Dalam periode kolonial, Belanda menjadi salah satu kekuatan yang paling mendominasi di Hindia Belanda (Indonesia pada masa itu).
Dimulai dengan perusahaan-perusahaan dagang seperti VOC (Vereenigde Oostindische Compagnie), Belanda kemudian mengambil alih kendali penuh atas wilayah-wilayah di Nusantara.
Belanda cukup lama menjajah Hindia Belanda (Indonesia) sehingga sistem hukum Indonesia sangat banyak dipengaruhi sistem hukum Belanda.
Dampak hukum kolonial sebenarnya juga kelihatan dalam struktur pemerintahan kita yang dulunya dibangun oleh Belanda. Mereka memperkenalkan konsep administrasi terpusat dan pembagian wilayah administratif yang masih mempengaruhi cara pemerintahan Indonesia beroperasi hingga saat ini.
Model administrasi ini membentuk dasar bagi sistem tata negara yang ada sekarang. Salah satu contohnya adalah desa/kelurahan.
Dalam jurnal ‘Sejarah Perkembangan Desa di Indonesia’ disebutkan kalau ‘desa’ di Indonesia pertama kali ditemukan oleh Mr. Herman Warner Muntinghe, seorang Belanda yang menjadi pembantu Gubernur Jenderal Inggris.

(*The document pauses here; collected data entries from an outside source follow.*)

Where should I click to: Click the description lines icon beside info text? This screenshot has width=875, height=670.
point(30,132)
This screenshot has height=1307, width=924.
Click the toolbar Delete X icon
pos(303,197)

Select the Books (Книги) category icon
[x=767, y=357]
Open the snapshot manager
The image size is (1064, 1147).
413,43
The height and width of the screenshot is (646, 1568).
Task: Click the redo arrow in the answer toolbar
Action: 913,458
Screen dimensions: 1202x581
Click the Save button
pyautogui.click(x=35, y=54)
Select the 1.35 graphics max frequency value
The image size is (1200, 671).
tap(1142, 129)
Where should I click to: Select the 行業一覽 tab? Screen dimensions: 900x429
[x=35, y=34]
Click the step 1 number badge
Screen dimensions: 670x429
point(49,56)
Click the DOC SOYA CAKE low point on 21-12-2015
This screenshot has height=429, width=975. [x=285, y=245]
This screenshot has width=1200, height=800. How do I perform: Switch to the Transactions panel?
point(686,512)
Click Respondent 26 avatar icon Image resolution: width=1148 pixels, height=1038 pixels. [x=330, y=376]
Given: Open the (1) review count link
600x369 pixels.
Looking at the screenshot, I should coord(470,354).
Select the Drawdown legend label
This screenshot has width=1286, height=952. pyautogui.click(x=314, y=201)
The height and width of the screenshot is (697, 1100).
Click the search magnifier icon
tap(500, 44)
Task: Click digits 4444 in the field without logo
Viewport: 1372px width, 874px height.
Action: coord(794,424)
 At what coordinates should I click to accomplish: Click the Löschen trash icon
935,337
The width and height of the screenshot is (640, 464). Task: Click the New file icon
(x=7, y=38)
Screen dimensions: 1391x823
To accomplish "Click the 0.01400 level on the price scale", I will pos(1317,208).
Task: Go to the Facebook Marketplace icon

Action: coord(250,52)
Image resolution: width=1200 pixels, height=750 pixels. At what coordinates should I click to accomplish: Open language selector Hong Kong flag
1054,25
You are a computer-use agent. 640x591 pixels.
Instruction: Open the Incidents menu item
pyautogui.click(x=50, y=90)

Istilah desa berasal dari bahasa Sansekerta, yaitu ‘swadesi.’ Istilah tersebut memiliki arti tempat asal, tempat tinggal, negeri asal dan tanah leluhur yang merujuk pada suatu satu kesatuan hidup dengan satu kesatuan norma dan memiliki batas yang jelas.
Sedangkan dalam segi aturan, warisan hukum kolonial masih banyak dipakai dalam tata hukum Indonesia di antaranya, Het Herziene Indonesisch Reglement (HIR) dan Reglement Buitengewesten (RBG), Kitab Undang-Undang Hukum Dagang (Wetboek Van Koophandel), KUHPerdata (Burgerlijk Wetboek), KUHP (wetboek van strafrecht).
Hukum Belanda ini kemudian diadopsi dan diberlakukan di Indonesia dengan asas konkordansi. Tujuannya supaya tidak ada kekosongan hukum (rechts vacuum) setelah Indonesia merdeka. Hal ini juga ditegaskan dalam Pasal 2 Aturan Peralihan UUD NRI 1945 sebelum amandemen.
- HIR dan RBG
Di masa penjajahan Belanda, HIR dan RBG adalah undang-undang yang mengatur hukum acara di pengadilan bagi penduduk pribumi, baik perdata maupun pidana. Perbedaannya HIR berlaku di pulau Jawa dan Madura, kalau RBG berlaku di luar Jawa dan Madura.
Tapi khusus hukum acara pidana yang diatur dalam HIR dan RBG sudah tidak berlaku lagi setelah diundangkannya undang-undang hukum acara pidana, yaitu Undang-undang No. 8 tahun 1981 tentang Hukum Acara Pidana (KUHAP).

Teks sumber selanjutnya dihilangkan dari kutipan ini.